#### Given data
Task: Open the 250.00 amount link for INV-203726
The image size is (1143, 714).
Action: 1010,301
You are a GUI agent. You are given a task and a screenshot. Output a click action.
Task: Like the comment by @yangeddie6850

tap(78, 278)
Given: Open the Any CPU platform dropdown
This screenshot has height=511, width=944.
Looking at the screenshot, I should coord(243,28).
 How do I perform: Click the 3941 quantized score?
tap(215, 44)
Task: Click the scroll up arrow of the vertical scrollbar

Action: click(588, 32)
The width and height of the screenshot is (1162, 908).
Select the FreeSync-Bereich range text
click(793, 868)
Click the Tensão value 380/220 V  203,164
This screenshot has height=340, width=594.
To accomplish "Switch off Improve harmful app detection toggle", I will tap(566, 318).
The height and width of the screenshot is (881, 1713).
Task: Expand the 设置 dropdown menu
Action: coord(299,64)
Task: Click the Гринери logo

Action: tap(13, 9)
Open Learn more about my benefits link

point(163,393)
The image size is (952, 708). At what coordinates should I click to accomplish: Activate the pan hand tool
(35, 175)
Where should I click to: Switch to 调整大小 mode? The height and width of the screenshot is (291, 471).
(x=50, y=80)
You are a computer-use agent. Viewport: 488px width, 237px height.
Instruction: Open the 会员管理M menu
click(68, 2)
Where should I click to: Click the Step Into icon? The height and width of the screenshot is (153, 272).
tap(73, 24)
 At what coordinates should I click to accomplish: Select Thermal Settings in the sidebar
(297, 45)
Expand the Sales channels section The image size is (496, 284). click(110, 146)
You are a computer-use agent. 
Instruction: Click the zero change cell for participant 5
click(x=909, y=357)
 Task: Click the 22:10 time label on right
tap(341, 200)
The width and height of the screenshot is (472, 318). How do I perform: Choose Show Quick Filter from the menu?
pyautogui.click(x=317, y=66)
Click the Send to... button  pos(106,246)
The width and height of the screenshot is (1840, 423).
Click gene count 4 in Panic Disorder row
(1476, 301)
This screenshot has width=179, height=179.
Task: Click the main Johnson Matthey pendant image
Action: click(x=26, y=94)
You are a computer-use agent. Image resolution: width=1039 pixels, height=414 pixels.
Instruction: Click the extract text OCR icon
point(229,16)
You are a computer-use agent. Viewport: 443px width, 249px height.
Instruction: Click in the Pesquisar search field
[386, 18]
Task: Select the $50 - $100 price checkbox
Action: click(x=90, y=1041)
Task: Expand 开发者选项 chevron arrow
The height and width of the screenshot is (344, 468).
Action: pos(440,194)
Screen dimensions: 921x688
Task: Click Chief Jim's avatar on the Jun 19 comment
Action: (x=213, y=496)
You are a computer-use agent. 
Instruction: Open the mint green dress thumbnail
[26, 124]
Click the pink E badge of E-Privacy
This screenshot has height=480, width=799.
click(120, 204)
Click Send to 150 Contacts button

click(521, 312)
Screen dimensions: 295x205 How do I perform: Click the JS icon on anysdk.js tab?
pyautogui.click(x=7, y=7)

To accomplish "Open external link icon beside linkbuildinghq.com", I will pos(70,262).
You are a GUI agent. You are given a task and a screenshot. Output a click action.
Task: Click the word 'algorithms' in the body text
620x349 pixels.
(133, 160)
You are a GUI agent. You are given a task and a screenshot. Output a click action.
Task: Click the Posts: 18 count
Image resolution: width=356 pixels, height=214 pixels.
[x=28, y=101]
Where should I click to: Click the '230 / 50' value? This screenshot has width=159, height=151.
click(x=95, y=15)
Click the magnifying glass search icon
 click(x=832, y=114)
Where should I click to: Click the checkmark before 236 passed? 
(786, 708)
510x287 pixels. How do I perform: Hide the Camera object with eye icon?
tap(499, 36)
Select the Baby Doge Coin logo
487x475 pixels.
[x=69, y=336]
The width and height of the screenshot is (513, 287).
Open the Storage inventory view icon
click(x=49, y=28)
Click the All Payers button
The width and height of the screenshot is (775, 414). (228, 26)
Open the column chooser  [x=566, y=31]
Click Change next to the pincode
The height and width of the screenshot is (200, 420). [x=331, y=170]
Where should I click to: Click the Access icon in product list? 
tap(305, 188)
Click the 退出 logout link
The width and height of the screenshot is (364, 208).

#### Task instructions
After locating the line that contains "Given: Open the Any CPU platform dropdown", please copy exactly every line from the start of the records through it, and nothing else.

#### Solution to this exercise
Task: Open the 250.00 amount link for INV-203726
The image size is (1143, 714).
Action: 1010,301
You are a GUI agent. You are given a task and a screenshot. Output a click action.
Task: Like the comment by @yangeddie6850

tap(78, 278)
Given: Open the Any CPU platform dropdown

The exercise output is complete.